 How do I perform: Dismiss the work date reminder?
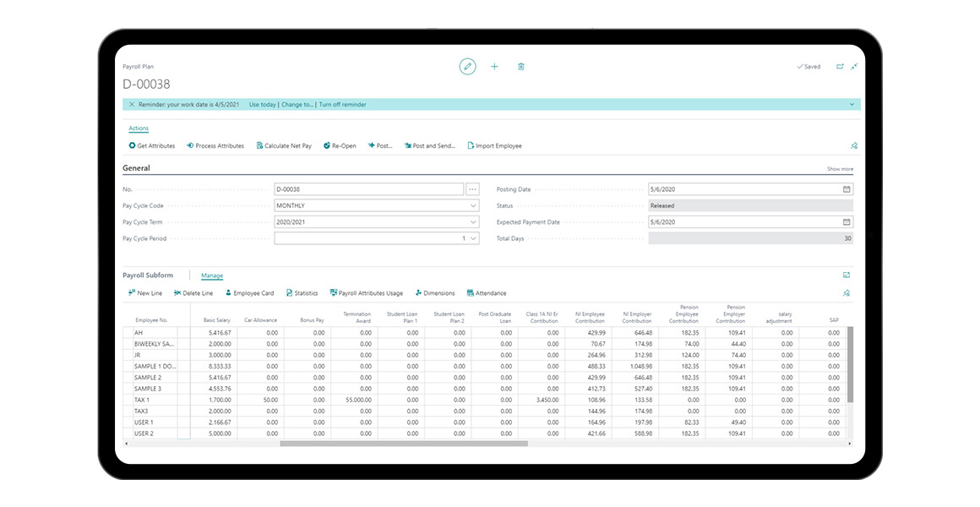click(x=131, y=105)

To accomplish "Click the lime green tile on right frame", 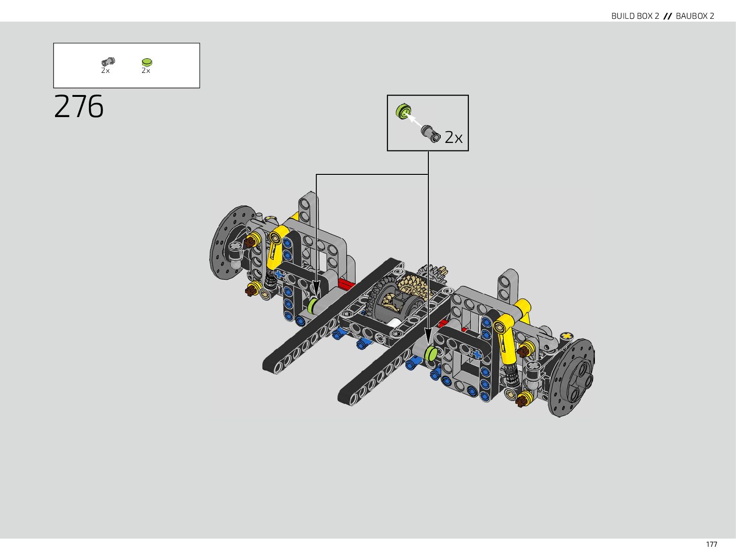I will (431, 353).
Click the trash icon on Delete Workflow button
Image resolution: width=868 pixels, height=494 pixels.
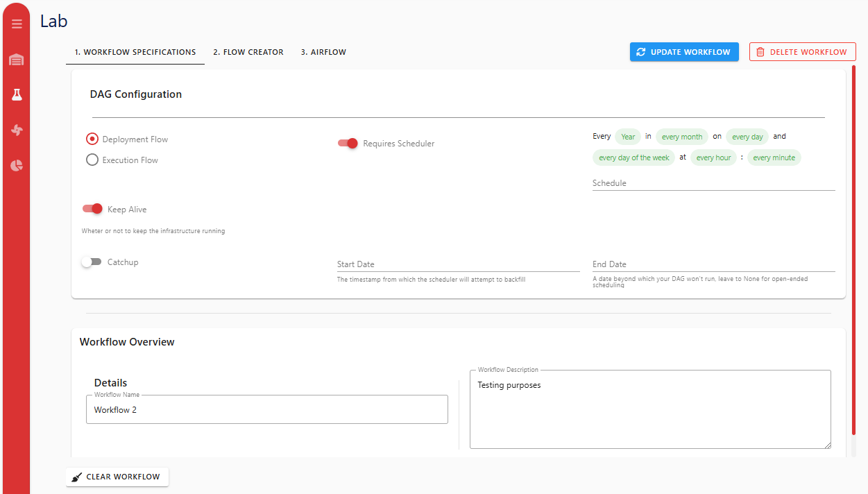[x=760, y=51]
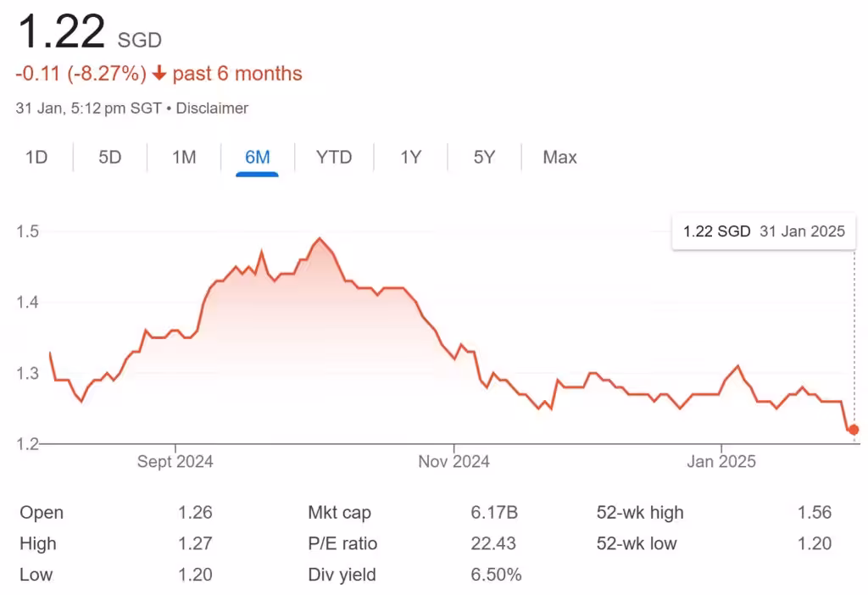Image resolution: width=868 pixels, height=595 pixels.
Task: Open the Disclaimer link
Action: pyautogui.click(x=213, y=108)
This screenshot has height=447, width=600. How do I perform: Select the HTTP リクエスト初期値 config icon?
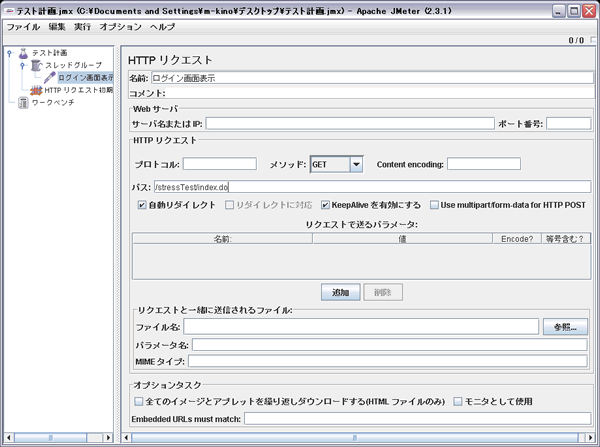coord(36,90)
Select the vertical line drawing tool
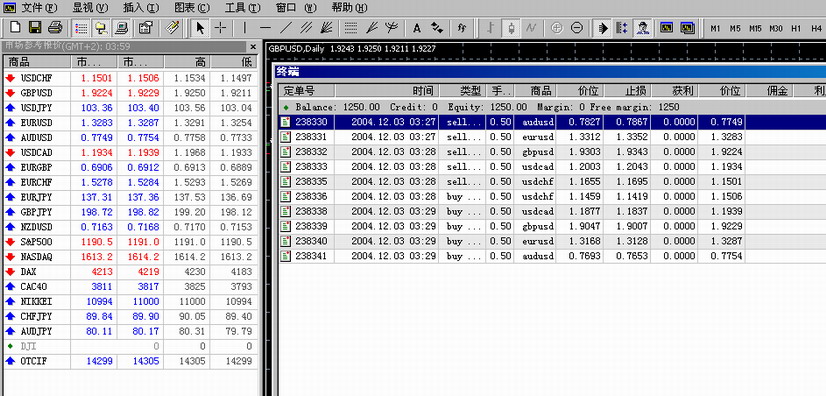Image resolution: width=826 pixels, height=396 pixels. coord(245,28)

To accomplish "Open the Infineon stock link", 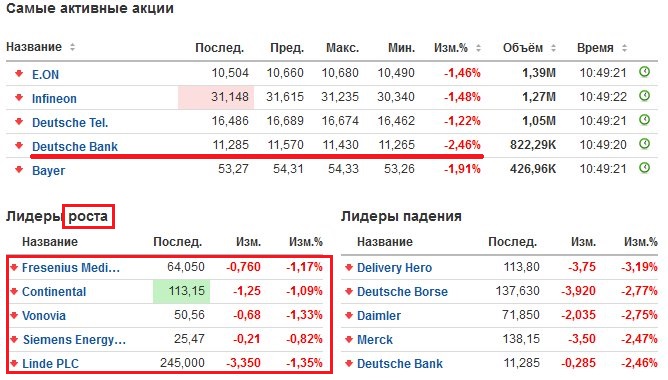I will point(54,98).
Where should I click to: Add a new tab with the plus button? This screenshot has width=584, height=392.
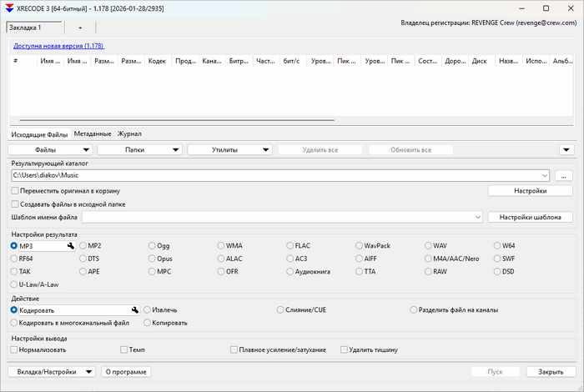click(x=79, y=28)
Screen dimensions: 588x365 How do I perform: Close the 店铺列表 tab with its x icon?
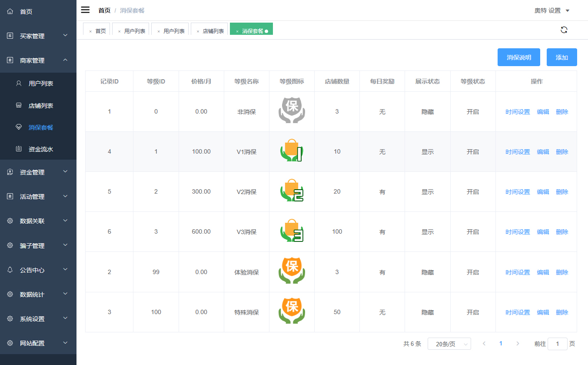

----

- _EXERCISE BRIEF_: Your copy must start at the line that holds "Where should I" and end at the last line of the data, both included; it must contain no pictures.

- _SOLUTION TO THIS PROBLEM_:
Where should I click to: Add a new tab with the plus button? This screenshot has width=584, height=392.
click(x=79, y=28)
Screen dimensions: 588x365 How do I perform: Close the 店铺列表 tab with its x icon?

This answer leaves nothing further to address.